A journey of research and innovation in the fight against allergies

kids eating berries

Nestlé has a long history in the research and innovation of product solutions that address allergy prevention and management. This includes cow's milk protein allergy (CMPA) in infants, peanut allergy in older children, and even environmental allergies, such as cat allergies.

Food allergies affect around 240-550 million people worldwide. They are most common in infants and children. While in most cases, food allergies cause mild symptoms, some can cause severe reactions, and may even be life-threatening.

Breastmilk provides the best start in life for all infants, including those with allergies. For many years, Nestlé has focused on the development of science-based solutions to help manage and prevent allergies in infants who cannot be breastfed. Its first whey-based extensively hydrolyzed formula was launched more than 30 years ago. Today, Nestlé's portfolio includes products that are suitable for managing cow's milk protein allergy, which is one of the most common food allergies in infants and young children. The company also develops products for infants at risk of developing certain conditions such as atopic dermatitis, hay fever and allergic asthma. Current research efforts focus on the role of the microbiome in the development or management of food allergies.

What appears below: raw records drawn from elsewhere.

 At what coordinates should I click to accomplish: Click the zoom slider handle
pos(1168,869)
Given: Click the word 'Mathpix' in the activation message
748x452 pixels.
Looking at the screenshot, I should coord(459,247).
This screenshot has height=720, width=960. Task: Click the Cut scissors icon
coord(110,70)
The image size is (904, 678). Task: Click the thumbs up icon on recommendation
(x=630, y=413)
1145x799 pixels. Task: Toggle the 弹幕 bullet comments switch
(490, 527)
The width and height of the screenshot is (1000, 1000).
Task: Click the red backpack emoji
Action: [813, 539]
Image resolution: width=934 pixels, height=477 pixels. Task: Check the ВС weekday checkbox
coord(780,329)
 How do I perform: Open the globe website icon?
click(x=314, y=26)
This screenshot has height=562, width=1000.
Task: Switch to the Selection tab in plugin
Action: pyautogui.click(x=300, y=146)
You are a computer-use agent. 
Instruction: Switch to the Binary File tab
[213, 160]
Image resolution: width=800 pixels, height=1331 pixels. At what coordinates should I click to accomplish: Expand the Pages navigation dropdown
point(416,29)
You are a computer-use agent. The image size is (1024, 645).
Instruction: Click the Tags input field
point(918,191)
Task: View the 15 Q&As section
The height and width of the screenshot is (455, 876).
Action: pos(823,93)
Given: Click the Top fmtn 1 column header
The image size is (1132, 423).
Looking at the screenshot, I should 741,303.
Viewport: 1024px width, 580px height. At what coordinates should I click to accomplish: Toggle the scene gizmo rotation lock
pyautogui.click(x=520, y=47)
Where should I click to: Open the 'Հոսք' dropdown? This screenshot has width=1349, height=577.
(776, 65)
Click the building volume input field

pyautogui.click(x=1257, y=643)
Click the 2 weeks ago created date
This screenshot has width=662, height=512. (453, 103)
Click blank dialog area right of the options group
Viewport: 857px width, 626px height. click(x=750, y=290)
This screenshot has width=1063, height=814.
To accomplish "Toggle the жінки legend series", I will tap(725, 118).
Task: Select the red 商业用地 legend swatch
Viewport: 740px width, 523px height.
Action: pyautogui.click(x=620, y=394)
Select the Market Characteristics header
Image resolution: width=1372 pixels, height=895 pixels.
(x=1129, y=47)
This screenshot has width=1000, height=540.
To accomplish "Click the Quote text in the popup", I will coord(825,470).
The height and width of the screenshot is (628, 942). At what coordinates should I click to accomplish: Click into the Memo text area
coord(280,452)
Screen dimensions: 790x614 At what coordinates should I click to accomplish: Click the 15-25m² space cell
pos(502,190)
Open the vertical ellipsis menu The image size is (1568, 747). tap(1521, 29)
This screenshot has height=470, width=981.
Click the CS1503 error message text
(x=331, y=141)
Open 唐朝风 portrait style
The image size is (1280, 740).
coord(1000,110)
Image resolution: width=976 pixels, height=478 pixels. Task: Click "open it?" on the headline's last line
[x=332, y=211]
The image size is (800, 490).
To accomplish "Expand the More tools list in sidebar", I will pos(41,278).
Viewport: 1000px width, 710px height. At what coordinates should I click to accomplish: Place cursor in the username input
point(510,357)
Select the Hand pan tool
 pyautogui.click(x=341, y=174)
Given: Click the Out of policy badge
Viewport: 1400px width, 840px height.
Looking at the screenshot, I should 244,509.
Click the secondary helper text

Recent studies show that exposing children to potential food allergens at a young age can help to reduce the development of an allergy to that food. Nestlé Health Science has invested in Before Brands, which has pioneered products in this space. The main product, SpoonfulOne® aims to provide the convenience and confidence for parents to introduce 16 food allergens into their infant's diet, to create diet diversity during complementary feeding from 6 months onwards.

Accidental exposure to food allergens must also be addressed through innovation. Nestlé recently acquired Aimmune Therapeutics, a California-based company that developed the first and only FDA-approved treatment, Palforzia®, to help reduce the frequency and severity of allergic reactions to peanuts, including anaphylaxis, in children aged 4 through to 17 years. This new treatment approach has global significance, as a peanut allergy is one of the most common food allergies in children and adults.

Beyond its efforts to address food allergies, Nestlé also invests in the development of novel solutions to help with the management of pet allergies. After more than a decade of research, Nestlé Purina scientists discovered how to significantly reduce active levels of the major cat allergen, Fel d 1, at its source in cats' saliva. This led to the launch of Purina Pro Plan LiveClear, the first and only cat food that reduces the allergens on cat hair and dander, and ultimately the environment. As part of a comprehensive allergy management program, this approach can help reduce cat allergens while keeping the cat in its loving home.